Methods: Prospective monocentric ongoing protocol with so far 29 consecutive patients (16 f, 13 m; mean age 55,1 yrs) with SAH between March 2020 and October 2020.
Measurements of Trop I (normal value below 26,4 (ng/l) from day 1 for 10 days, in case of proven VS on digital subtraction angiography (DSA) till day 21. Routinely measurements of blood flow velocity (BFV - as mean flow in cm/s) by transcranial Doppler sonography (TCD) in the middle cerebral arteries (MCA) of both sides were performed. Documentation of Glascow Coma Scale at ictus, Hunt & Hess and Fisher grade, brain infarcts (CCT), delayed ischemic neurological deficit (DIND) by daily neurologic evaluation. Primary myocardial malfunction as the main cause of Trop I elevation were excluded by ECG and in some cases by cardiac sonography.
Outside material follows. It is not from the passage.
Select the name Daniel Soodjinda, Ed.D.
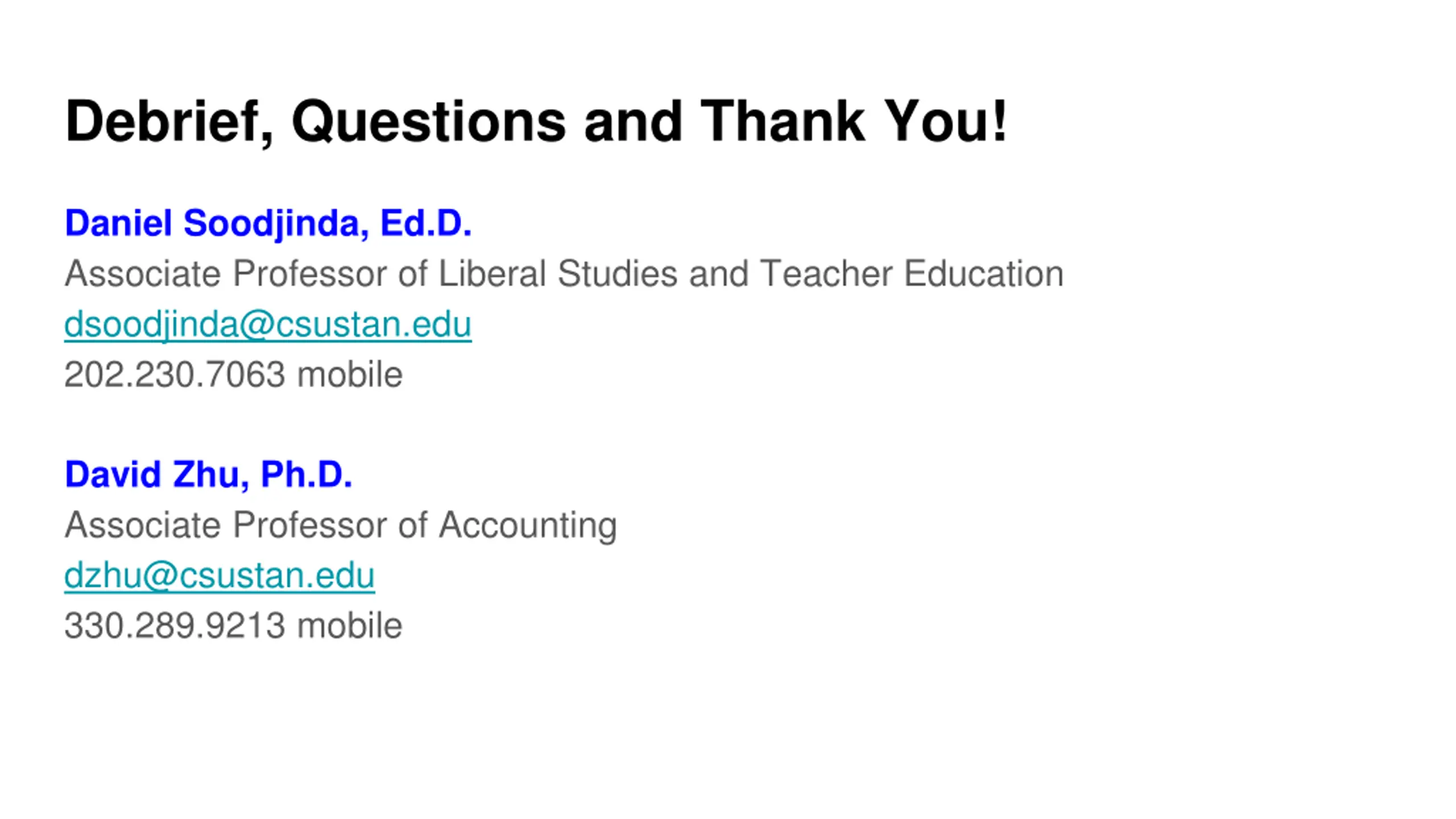This screenshot has width=1456, height=819. [268, 222]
Additionally cardiac co-morbidities were documented by pts. history.
Results: Half of the pts. (15/29) presented with elevated Trop I during their course on the intensive care unit (day 1 till day 14) (36 till 3333 ng/L.). 7 (25%) of these pts. developed after initial normal values during their stay an elevated Trop I (max. 3333ng/L), which in the majority started suddenly and with a very short interval to its highest value. On average these pts presented a higher Hunt & Hess (>3) and Fisher Grade (IV) on admission with a GCS Score of 11 points.
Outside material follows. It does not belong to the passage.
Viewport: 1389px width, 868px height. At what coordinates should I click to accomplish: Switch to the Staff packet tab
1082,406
Within averaged 2,4 days vascular complications could be seen (i.e. increasing of BFV, events of CCT infarcts, VS in DSA). 3 pts. (10%) with Trop I elevation died within 7 days after initial bleeding and could not be followed up. Only one patient out of 29 had a history of cardiac comorbidity (tachyarrhytmia absoluta).
Conclusion: Daily estimation of Trop I can be a marker of delayed vascular complications in pts. during the first two weeks after initial subarachnoid bleeding. Trop I elevation may indicate risky cerebrovascular situations and can contribute to the better estimation of a poor prognosis.